In noting the importance of expressiveness in playing French literature, I asked how much the technicalities matter, for example, the micro-rhythms in Messiaen. Latry replied:

"With Messiaen, one cannot avoid the notes and the rhythms. This is the basis of his music. They are givens, and Messiaen is specific about that. It is important to follow those and not change them at that level. Then, when the notes and rhythms are correctly done, the performers can make their own interpretive decisions with things like registration, rubato, agogic, etc. But all of that should not interfere anymore with this first step; notes and rhythms have to be kept."

We closed the conversation with Latry musing about the importance of competitions. I found that he had some surprising comments:

"I’m not a great fan of competitions. Usually I refuse to adjudicate a competition. The difference this time was that it featured the music of Messiaen, for which I have a deep affection. Who am I to judge someone? Why would my judgment be better than someone else’s? How can I say that one player is better in music than another one? Unfortunately that is the only way for young musicians to become known.

"I think we need new ways for young musicians to be known. What can we do to create a venue for them? There are certain young players that we know, and many that we don’t. In fact I would like to imagine some kind of meeting (not called a competition) where we can invite ten to sixteen young players, and we all listen to them. Then, after their performances, we could organize some masterclasses on the pieces they played, telling them what we liked, what we didn’t, what could be improved, etc. Towards the end I might say, ‘I really love what they do,’ and I might relay that name to someone who would not know of this young player.

"The pressure created in that kind of meeting, even without being a competition, however, is very important. When we create a performance situation, the pressure is part of the whole situation. It needs to be part of the player’s strategy to handle it. On various occasions, for example, when I premiered a new organ/orchestra piece with the Philadelphia Symphony, there was incredible pressure. I think it’s the same kind of thing. I haven’t judged before, but I think it’s the same way. Any competition, or a jury exam for a doctoral degree even in other fields than music would require the same thing. I think it is part of the skill to be able, in spite of the stress of the performance, to go to another dimension in those situations. Most people stay at the level of the composition, ‘playing the notes,’ but they really need to go further. The jury members are looking for something ‘more.’ I’m speaking about that other dimension needed for a complete, successful, and touching performance."

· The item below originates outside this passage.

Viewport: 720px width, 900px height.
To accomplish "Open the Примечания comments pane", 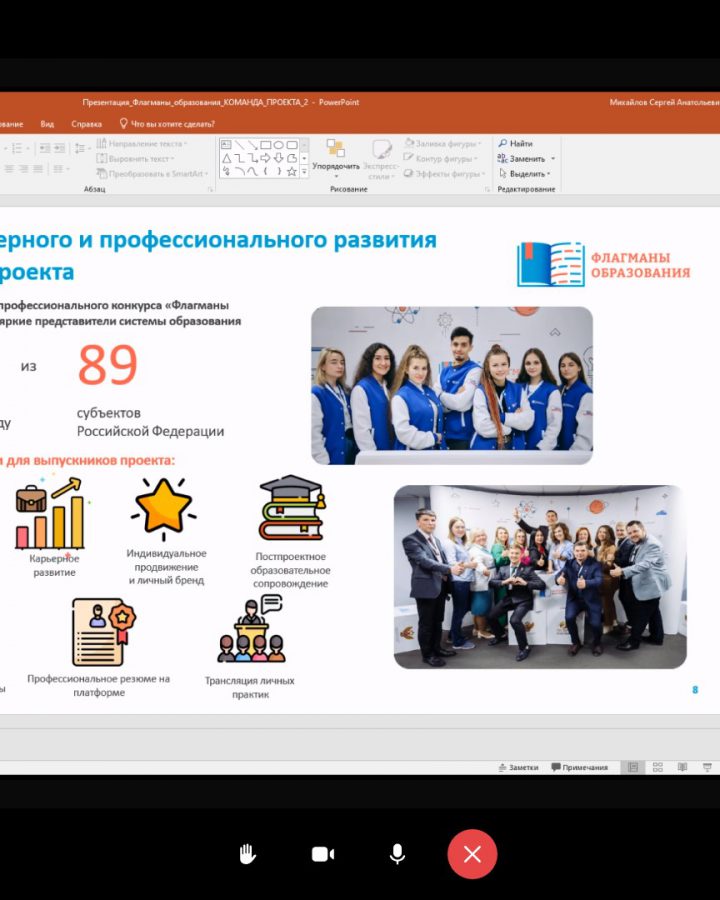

I was taken by these words from one of the world’s greatest players. The combination of high expectation and a calling to give new young organists a venue to be heard impressed me. The combined need for heeding the composer’s intentions and adding one’s own expressiveness and interpretation calls for the highest level of musicianship. The fact that no first prize was awarded was evidence to me of the need for all of us who teach young organists to encourage and support, while, at the same time, keep the bar high for the next generation.